Survey universe / sample frame

The sample frame is the Register of Establishments compiled on the basis of the results of the 1988 Census of Industrial Establishments. The frame is not updated using other administrative sources.

Sample design

The establishments are divided into 154 basic strata according to economic activity, at the three-digit level of NACE, Rev. 1. The units in each stratum are further divided into eight strata (10-19, 20-29, 30-49, 50-99, 100-199, 200-499 and 500-999, 1000 or more employees), based on their mean annual employment according to the results of the 1988 Establishment Census. A sample is selected from the first three size groups within each activity stratum; there is a complete enumeration of establishments in the other five size classes. In the 1992 survey, the sample comprised 6,124 establishments, of which 4,407 units with 636,051 employees were surveyed.

Field work

Data collection

Data are collected between May and December following the reference year. About 30 per cent of the units are surveyed by mailed questionnaire, 50 per cent by personal interview and 20 per cent by telephone.

Survey questionnaire

Available in Greek only.

Substitution of sampling units

In cases of total non-response, the next unit in the frame is selected as a replacement.

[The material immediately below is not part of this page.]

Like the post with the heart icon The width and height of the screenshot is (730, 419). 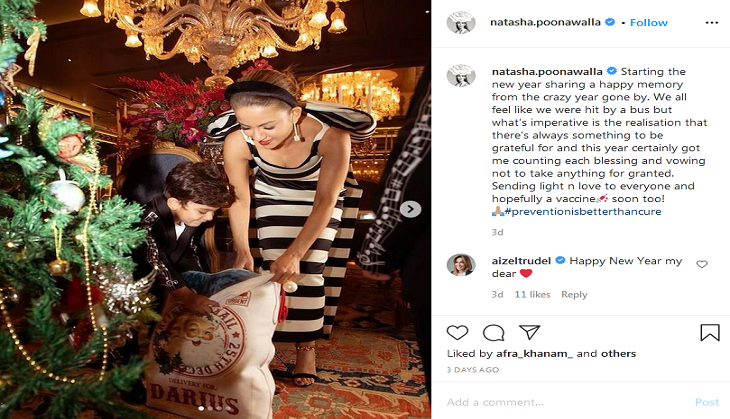click(x=457, y=333)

Data processing and editing

Data are processed by computer and edited by machine. They are coded manually and verified by computer. In cases of missing data, respondents are contacted by telephone or visited by enumerators.

Types of estimates

Average labour cost per employee and average hours of work. Distribution of labour cost by component. Part-time workers are converted to full-time equivalents. Missing data are imputed by comparison with data already received.

Construction of indices

None.

Weighting of sample results

The sample results are expanded to the level of the universe using the standard formula, i.e. using the reciprocal of the sampling fraction as the raising factor.

Adjustments

Non-response

No adjustments are made for non-response.

Other bias

No adjustments are made for any other bias.

Use of benchmark data

None.

Use of other surveys

None.

Indicators of reliability of the estimates

Coverage of the sampling frame

The sampling frame covers roughly 70 per cent of the units in mining, manufacturing, and electricity, gas and water, 73 per cent in wholesale and retail trade and 87 per cent in banks and insurance.

Sampling error / sampling variance

Not available.

Non-response rate

In the 1992 survey, non-response was approximately 28 per cent of the sampling units selected, of which 14 per cent had closed, eight per cent did not reply and six per cent had changed their activity.

Non-sampling errors

None.

Conformity with other sources

The survey results are compared with those of the quarterly labour survey.

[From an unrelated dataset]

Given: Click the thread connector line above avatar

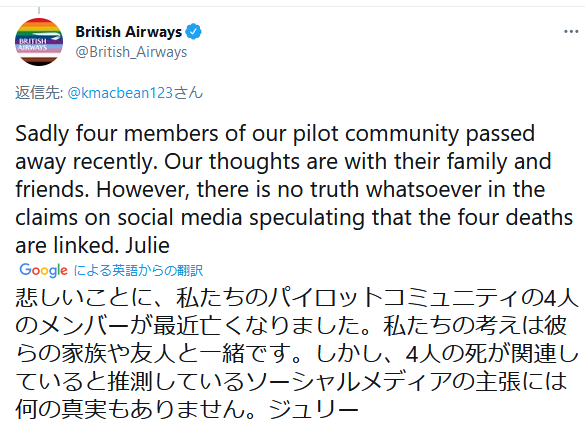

Estimates for non-survey years

Estimates are produced for hourly labour cost in major divisions of economic activity, using changes in direct earnings and social security payments.

Available series

History of the survey

The survey began in 1969 and covered only manufacturing up to 1978. In 1981, mining and electricity, gas and water were added. In 1983, it again covered only manufacturing. Since 1988, the survey has covered mining, manufacturing, electricity, gas and water, wholesale and retail trade, banks and insurance. Prior to the 1992 survey, data on employment, labour cost and hours of work were collected separately for manual and non-manual workers. Up to the 1988 survey, the data were classified according to the Greek statistical classification STAKOD 80, which corresponded to the NACE 70.

Documentation

National Statistical Office of Greece: Labour cost survey (Athens). The results are published about three years after the survey reference year.

Confidentiality / Reliability criteria

There are no restrictions on the publication of survey results.

Other information

Data supplied to the ILO for publication

Statistics on average labour cost per hour in manufacturing are published in Tables 22A and 22B of the Yearbook of Labour Statistics.